Of course, the calculation is relevant depending on how well we made our estimate of future profits.
Many investors and business owners maintain their long-term loans, knowing that they can generate higher long-term returns with the same amount of money. This is the case of many smaller or larger entrepreneurs, it is the case of those who invest professionally or even those who invest passively in the long term.
Obviously, a solution would be to make more risky and / or more active investments that can bring higher returns, but in this case you really should know what you are doing.
Important is to make your calculations as well as you can, because, after all, nobody knows the future.
The need for survival/safety is lower (and stronger) on Maslow’s pyramid than aspirational needs. From here comes a degree of stress that will make you quite conservative in investments when you have unpaid loans.
Emotions are not good in investments.
To make a decision:
- Do your calculations – see economic analysis above;
- Calculate your risk profile;
- What decision would make you unable to sleep at night?;
- How would you feel about paying off your debts? But what if you didn’t pay them?
- How would you feel if you invested in passive income? But what if you didn’t invest?
- How would you feel if you paid your credit with 5% interest and the stock would have a 50% yield that year, which you would not benefit from? But if you did not pay your credit and invest in the stock market, and the stock market would fall by 50% that year? Which of these 2 options would most disturb you?

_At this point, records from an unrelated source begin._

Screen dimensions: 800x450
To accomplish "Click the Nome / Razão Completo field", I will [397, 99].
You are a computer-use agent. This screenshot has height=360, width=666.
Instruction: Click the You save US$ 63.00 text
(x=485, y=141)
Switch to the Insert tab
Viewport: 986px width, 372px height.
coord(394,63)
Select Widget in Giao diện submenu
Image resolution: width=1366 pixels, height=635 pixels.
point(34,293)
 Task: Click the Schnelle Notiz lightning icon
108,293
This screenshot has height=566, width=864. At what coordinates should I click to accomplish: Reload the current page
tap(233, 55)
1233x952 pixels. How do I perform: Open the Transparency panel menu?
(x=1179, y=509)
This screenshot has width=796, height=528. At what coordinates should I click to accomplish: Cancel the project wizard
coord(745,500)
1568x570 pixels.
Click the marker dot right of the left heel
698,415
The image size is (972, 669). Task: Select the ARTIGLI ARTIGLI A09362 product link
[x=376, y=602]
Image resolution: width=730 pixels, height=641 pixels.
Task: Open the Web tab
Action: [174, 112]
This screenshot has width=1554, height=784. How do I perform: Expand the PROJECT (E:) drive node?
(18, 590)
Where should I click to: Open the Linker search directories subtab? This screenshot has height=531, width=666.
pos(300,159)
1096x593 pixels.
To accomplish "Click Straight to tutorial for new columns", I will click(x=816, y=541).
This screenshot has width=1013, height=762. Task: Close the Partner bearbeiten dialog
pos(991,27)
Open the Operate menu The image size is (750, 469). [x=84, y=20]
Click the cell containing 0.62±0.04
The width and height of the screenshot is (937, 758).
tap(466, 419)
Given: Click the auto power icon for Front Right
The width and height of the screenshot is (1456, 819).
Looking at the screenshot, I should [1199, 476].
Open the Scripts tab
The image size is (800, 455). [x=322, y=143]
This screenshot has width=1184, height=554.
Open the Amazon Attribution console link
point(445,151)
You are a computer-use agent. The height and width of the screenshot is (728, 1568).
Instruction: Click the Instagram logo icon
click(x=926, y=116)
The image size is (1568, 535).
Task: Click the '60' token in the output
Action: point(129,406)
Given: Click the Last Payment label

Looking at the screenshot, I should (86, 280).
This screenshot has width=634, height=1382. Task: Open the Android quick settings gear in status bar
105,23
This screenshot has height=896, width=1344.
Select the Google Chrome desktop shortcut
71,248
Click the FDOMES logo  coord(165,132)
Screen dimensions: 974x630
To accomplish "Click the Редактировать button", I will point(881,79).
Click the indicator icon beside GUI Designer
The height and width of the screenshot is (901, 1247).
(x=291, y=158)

When choosing whether to pay your credit or invest/accumulate reserves you must take into account both the economical and psychological aspects. Both are important, but more important are the psychological ones, because they have the power to sabotage you.
Finally, if you are still not cleared how to proceed, you can choose the middle way and use the amounts saved according to the formula: Invest = (10 – Credit interest rate) and with the rest pay the credit. That is, if the credit interest is 4% and you save 1000 EUR per month, you pay in advance (or you set aside to pay in advance) 400 EUR and you invest 600 EUR.